> _Task directions_
In the text on rainfall and temperature trends in India, what temperature rise was observed from the 1881-1997 data?

> _Text section_
•••
Trends of Precipitation and Temperature in India

Rainfall: Our study area covers North Eastern (Manipur), North Western (Rajasthan) and North India (Delhi). In India, the majority of the monsoon is a result of the southwestern winds or monsoon, while a minor decrease in rainfall is observed all over India. In the North Eastern States of India, no particular trend of rainfall is observed but this region receives heavy rainfall (Jain et al., 2013; Goyal et al., 2018) while a minor increasing trend is observed in the North-Western region, which is again unusual for an area like Rajasthan. On comparing the 20th and 21st-century rainfall data, 21st century has experienced dry years. Based on the predictive analysis, 7-18.7% of rainfall is expected to increase by the year 2099 (Chaturvedi et al., 2012; Goyal et al., 2018).

Temperature: IMD has reported a warming trend over the years since the 20th century. Based on the analysis of the temperature data from 1881-1997, a rise of 0.57°C per hundreds of years has been observed (Pant & Kumar, 1997). Western India showed an increase in annual mean temperature (Arora et al., 2005). Also, a temperature rise is observed in northern and North-Eastern India (Goyal et al., 2018).
•••
> _Stored data_
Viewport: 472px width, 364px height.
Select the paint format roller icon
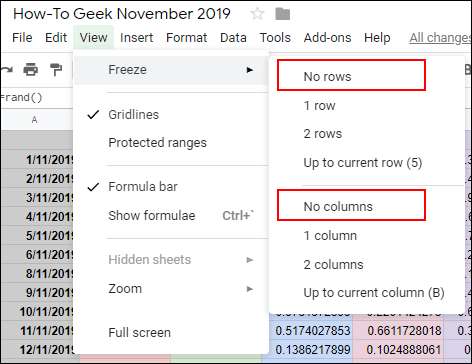coord(56,69)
•••
> _Worked solution_
A rise of 0.57°C per hundred years.